日本は遅れている、お金ができても人を積極的に助けることができない社会だそういう拝金主義を断ち切らねばとやはり思ってしまいます。具体例出してそういわれれば、なんと私たち駄目な国民だろうと自己嫌悪に陥るしか有りませんでした。
旅行を続けていくうち、何か違うぜそう思うようになりました。博愛主義の固まりのような人を生んだのが進化した西洋文化なら日常生活の中でもその文化はルールの平等な適用があるはずです。日本で持っていたイメージとそう違わないはずです。
日々の体験は日本でもっていた西洋のイメージを覆すことが多かったのです。何だ日本とあまり変わらないじゃん。有色人種への偏見、無視、は当然のようにありましたがもっと驚いたことに、北欧の国同士でもたとえが悪いのですが、日本が韓国差別するような同じ事があったのです。
うむこれは何なんだと頭抱え込んでしまいました。日本で持っていたようなイメージでもない、しかしどこか突き抜けたような青空のような開放感はある。旅行中で何の責任も期待もされてない身分であるという開放感も確かにあったのですが、それだけでもありません。

項目の位置一覧
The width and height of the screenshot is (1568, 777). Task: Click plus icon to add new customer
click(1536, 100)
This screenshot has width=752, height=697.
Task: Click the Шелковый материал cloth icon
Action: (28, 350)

> _課題と練習_:
**1)** 本文によると、旅行中に確かにあった開放感は、どんな身分であることから来ていますか。
**2)** 本文の「旅行を続けていくうち、何か違」を含むところから書き始めて、「が、それだけでもありません。」まで、一字も変えずに打ち直してください。
答えるときは本文だけを使ってください。

> _順番の解答_:
**1)** 旅行中で何の責任も期待もされてない身分であることから来ています。

**2)**
旅行を続けていくうち、何か違うぜそう思うようになりました。博愛主義の固まりのような人を生んだのが進化した西洋文化なら日常生活の中でもその文化はルールの平等な適用があるはずです。日本で持っていたイメージとそう違わないはずです。
日々の体験は日本でもっていた西洋のイメージを覆すことが多かったのです。何だ日本とあまり変わらないじゃん。有色人種への偏見、無視、は当然のようにありましたがもっと驚いたことに、北欧の国同士でもたとえが悪いのですが、日本が韓国差別するような同じ事があったのです。
うむこれは何なんだと頭抱え込んでしまいました。日本で持っていたようなイメージでもない、しかしどこか突き抜けたような青空のような開放感はある。旅行中で何の責任も期待もされてない身分であるという開放感も確かにあったのですが、それだけでもありません。